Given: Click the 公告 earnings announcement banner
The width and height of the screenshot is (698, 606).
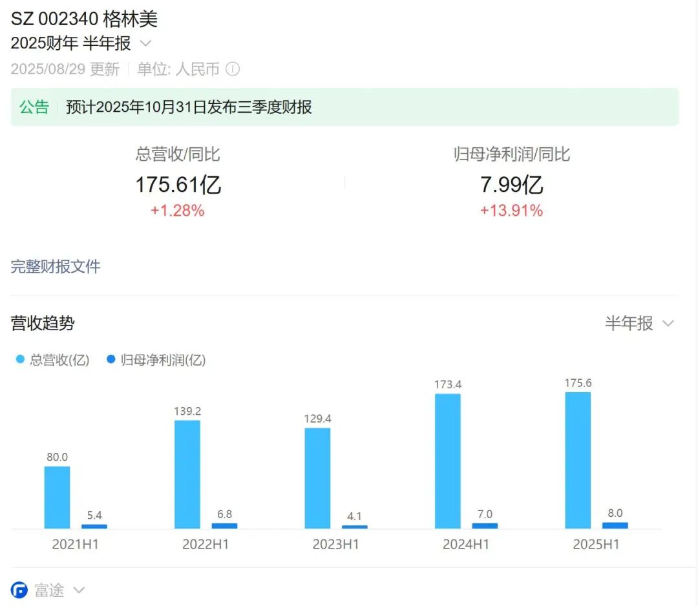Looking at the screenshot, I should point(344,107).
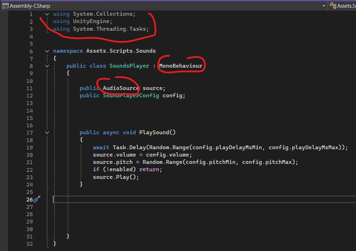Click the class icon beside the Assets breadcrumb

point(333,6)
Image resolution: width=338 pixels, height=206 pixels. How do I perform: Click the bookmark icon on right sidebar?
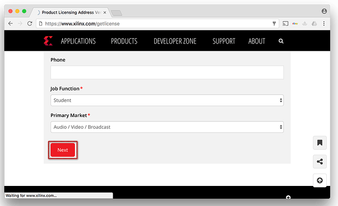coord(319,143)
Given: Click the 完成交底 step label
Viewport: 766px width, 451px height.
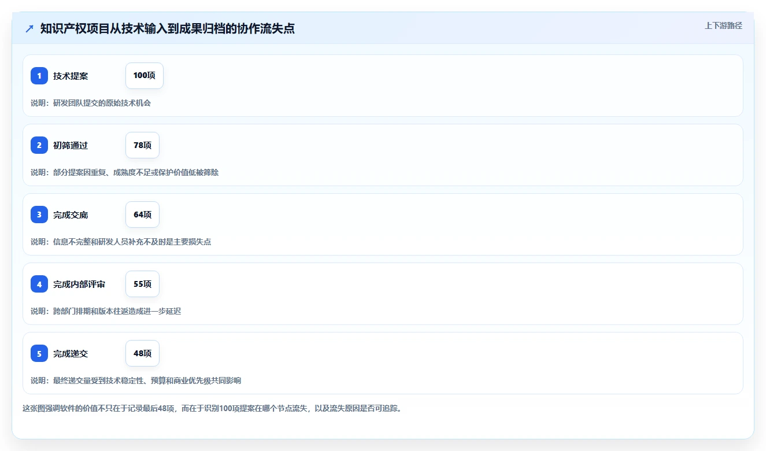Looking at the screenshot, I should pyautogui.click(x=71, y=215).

• • • • • • •

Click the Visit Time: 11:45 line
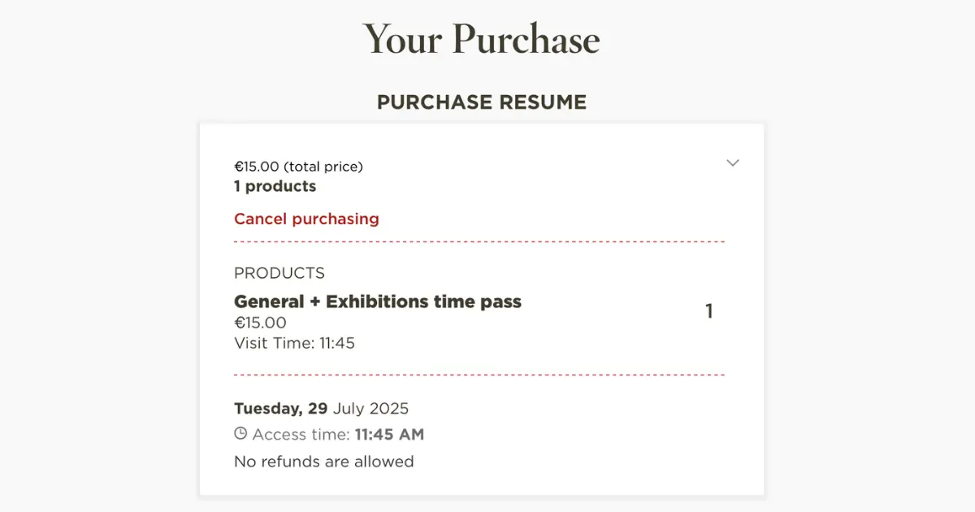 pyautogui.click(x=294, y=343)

• • • • • • •

Task statement: In the listing above, find the line with "Given: Click the 公告" and the line with "Given: Click the 完成交底 step label". Set down both and every line between them, minus the pictures.

Task output:
Given: Click the 公告 earnings announcement banner
The width and height of the screenshot is (698, 606).
Looking at the screenshot, I should point(344,107).
Click the class icon beside the Assets breadcrumb

point(333,6)
Image resolution: width=338 pixels, height=206 pixels. How do I perform: Click the bookmark icon on right sidebar?
coord(319,143)
Given: Click the 完成交底 step label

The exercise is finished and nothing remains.